▶ EXERCISE DESCRIPTION
Only lines holding "gear" are wanted; copy each of them from the records below.
Top of THE INPUT
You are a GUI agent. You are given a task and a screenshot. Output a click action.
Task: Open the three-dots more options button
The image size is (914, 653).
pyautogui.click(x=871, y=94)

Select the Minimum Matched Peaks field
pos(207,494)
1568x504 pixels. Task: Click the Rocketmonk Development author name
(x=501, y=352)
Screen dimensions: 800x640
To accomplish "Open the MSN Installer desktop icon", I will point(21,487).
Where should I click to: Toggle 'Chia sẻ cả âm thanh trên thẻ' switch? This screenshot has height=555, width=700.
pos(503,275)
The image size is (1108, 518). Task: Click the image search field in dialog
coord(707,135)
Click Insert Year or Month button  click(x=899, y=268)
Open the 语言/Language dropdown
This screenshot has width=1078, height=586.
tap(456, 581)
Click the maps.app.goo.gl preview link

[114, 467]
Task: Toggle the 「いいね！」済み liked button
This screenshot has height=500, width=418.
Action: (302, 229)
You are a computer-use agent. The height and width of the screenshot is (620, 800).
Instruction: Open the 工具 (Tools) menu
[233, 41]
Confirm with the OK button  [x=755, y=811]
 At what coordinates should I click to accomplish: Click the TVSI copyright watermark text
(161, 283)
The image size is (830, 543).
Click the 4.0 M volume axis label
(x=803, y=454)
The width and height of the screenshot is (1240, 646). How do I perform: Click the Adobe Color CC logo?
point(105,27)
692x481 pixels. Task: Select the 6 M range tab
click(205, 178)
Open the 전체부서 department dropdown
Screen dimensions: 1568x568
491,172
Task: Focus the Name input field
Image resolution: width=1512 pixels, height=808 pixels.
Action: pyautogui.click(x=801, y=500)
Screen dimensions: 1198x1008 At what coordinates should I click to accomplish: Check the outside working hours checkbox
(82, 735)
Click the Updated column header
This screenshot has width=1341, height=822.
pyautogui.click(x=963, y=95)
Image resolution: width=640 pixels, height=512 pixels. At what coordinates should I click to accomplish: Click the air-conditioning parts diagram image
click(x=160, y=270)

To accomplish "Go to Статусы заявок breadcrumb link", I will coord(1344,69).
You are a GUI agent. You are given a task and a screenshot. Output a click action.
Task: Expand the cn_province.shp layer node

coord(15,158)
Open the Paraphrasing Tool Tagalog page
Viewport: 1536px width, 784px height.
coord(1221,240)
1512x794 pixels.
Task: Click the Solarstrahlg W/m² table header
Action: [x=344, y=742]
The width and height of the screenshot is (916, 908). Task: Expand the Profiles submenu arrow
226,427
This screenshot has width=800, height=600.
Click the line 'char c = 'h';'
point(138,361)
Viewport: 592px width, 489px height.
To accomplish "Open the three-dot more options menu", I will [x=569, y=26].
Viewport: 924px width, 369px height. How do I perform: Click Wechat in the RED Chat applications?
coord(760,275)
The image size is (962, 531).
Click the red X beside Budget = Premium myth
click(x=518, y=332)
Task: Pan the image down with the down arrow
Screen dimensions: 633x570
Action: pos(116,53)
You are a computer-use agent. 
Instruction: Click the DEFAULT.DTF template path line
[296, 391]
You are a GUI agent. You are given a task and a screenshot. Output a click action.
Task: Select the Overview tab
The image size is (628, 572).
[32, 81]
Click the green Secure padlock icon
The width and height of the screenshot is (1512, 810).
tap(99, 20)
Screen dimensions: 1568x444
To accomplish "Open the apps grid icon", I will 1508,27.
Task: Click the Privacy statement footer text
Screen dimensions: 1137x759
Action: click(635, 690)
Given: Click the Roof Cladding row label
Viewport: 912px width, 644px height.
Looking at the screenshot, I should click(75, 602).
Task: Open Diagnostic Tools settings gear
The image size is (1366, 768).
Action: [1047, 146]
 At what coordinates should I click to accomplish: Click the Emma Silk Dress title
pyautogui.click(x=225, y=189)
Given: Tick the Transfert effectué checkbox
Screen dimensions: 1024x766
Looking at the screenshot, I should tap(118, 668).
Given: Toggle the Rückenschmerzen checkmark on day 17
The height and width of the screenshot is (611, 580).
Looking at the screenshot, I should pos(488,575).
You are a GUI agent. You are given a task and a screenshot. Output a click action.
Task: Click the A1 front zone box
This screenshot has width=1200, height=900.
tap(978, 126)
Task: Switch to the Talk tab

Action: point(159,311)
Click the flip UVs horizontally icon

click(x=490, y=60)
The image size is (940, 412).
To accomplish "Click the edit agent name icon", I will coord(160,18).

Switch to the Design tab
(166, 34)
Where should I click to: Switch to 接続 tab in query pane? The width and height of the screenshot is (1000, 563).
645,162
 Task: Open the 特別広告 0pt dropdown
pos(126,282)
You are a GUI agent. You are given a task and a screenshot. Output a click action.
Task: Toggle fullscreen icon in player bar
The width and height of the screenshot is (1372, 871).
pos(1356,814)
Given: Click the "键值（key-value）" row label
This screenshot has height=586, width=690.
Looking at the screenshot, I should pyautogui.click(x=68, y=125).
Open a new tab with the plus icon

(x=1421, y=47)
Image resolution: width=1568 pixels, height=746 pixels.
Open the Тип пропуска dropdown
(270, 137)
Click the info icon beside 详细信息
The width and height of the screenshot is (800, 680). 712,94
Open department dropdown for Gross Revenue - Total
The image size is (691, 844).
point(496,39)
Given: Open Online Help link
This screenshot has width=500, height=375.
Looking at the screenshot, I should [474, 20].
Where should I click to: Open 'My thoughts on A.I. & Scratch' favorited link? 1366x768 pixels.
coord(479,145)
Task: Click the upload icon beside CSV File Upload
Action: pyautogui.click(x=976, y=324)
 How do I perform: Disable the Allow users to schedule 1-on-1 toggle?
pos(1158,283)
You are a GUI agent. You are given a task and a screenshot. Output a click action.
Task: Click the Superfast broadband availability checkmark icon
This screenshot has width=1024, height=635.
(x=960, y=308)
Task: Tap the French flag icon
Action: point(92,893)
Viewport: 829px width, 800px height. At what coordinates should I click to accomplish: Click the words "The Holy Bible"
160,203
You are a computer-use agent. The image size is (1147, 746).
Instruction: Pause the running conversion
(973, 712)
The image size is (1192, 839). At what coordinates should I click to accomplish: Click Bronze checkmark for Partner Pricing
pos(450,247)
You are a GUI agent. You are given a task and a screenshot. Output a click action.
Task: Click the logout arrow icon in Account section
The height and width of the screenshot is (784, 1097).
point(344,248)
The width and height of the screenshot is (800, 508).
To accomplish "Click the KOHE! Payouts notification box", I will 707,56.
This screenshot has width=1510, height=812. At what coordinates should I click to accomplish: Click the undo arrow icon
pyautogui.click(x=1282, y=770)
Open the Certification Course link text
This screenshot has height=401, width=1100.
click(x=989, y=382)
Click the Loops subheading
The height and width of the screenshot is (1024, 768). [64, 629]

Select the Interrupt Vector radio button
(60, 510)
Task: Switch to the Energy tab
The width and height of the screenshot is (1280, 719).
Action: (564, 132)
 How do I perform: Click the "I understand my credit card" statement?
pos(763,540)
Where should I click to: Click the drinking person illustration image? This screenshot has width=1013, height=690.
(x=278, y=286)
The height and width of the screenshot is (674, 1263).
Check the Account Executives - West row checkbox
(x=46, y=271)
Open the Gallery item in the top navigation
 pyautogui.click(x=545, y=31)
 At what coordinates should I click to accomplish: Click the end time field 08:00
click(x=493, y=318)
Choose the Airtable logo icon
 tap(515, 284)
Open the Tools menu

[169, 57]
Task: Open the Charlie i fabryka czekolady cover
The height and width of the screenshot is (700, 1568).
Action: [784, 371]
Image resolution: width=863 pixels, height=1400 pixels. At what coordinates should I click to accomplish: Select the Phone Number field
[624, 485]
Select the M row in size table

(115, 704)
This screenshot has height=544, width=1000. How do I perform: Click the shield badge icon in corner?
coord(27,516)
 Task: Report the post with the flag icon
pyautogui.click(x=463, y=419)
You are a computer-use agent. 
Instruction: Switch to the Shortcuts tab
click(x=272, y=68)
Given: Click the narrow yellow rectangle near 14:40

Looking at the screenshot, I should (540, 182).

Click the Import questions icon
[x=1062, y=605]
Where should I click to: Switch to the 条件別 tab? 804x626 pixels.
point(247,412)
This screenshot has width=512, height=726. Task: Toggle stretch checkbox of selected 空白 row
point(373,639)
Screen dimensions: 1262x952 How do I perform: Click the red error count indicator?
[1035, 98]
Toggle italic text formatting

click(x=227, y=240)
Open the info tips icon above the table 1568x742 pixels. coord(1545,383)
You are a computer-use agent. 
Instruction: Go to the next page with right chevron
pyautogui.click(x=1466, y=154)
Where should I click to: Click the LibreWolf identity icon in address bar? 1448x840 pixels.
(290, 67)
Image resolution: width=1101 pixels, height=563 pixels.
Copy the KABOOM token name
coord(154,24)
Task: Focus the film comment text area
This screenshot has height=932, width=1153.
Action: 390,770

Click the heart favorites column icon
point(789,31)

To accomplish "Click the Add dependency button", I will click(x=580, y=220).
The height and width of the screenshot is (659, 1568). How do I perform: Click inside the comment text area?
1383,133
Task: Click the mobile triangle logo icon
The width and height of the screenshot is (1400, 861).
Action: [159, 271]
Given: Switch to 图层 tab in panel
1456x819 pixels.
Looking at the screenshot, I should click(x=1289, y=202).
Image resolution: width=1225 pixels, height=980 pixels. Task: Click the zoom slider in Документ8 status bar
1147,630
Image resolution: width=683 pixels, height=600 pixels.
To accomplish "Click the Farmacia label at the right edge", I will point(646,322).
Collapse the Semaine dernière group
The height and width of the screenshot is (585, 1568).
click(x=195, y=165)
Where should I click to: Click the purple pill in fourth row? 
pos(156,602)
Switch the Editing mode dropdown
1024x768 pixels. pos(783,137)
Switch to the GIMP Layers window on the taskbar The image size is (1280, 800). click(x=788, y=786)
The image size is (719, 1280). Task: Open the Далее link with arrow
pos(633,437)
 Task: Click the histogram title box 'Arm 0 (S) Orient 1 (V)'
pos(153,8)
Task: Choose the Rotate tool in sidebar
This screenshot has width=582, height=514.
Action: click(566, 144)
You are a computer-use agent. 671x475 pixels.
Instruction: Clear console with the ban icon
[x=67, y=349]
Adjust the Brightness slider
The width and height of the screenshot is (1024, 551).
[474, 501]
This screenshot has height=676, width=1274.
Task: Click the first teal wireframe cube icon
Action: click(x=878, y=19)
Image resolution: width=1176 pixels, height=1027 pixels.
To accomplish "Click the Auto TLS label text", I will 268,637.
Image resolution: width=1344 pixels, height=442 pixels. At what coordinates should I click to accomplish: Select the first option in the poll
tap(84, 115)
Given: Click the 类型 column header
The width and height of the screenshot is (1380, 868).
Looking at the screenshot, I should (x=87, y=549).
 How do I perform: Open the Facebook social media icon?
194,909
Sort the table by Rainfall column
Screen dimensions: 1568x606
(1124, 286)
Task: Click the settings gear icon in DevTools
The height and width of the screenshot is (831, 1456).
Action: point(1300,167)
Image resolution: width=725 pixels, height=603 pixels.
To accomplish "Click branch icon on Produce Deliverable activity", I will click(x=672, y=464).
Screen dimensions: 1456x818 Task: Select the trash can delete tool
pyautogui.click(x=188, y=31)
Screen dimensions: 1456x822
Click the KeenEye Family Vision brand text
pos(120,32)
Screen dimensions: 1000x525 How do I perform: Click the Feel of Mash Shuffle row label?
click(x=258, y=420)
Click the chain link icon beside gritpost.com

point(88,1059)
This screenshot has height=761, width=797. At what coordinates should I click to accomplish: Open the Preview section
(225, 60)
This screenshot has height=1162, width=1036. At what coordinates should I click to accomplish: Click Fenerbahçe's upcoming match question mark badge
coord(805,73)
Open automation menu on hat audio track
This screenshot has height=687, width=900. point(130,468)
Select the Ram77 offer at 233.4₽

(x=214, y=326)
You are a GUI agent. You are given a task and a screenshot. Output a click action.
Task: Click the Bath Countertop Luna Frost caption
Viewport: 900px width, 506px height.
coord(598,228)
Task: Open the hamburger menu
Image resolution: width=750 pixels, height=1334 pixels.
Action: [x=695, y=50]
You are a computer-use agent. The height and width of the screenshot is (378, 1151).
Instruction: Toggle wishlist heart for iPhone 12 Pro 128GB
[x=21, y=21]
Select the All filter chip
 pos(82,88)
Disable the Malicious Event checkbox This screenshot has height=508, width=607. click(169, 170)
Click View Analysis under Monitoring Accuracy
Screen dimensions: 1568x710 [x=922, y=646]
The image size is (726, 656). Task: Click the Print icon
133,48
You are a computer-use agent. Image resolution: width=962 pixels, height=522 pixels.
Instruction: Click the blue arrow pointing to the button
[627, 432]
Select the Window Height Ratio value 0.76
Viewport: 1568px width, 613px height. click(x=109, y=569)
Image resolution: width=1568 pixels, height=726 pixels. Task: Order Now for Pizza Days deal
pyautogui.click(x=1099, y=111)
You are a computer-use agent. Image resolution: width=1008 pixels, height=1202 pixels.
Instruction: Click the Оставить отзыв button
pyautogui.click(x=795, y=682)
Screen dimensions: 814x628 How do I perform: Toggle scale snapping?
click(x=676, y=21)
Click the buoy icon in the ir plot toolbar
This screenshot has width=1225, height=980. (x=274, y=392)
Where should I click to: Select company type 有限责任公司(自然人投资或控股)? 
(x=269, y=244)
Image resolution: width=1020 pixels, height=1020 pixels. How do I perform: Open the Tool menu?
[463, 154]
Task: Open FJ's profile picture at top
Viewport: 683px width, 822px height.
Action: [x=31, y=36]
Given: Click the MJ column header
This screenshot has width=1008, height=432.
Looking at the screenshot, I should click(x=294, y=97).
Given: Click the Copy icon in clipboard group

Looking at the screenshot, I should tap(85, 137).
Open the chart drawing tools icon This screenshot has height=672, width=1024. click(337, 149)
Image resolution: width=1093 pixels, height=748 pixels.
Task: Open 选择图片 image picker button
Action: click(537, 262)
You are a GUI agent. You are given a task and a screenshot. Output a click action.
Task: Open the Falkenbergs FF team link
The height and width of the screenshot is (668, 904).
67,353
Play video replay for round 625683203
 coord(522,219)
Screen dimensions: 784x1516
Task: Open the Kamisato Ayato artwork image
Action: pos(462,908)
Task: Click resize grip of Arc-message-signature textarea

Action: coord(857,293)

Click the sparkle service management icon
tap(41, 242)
Bottom of THE INPUT
▶ TASK ANSWER
Task: Open Diagnostic Tools settings gear
Task: Click the settings gear icon in DevTools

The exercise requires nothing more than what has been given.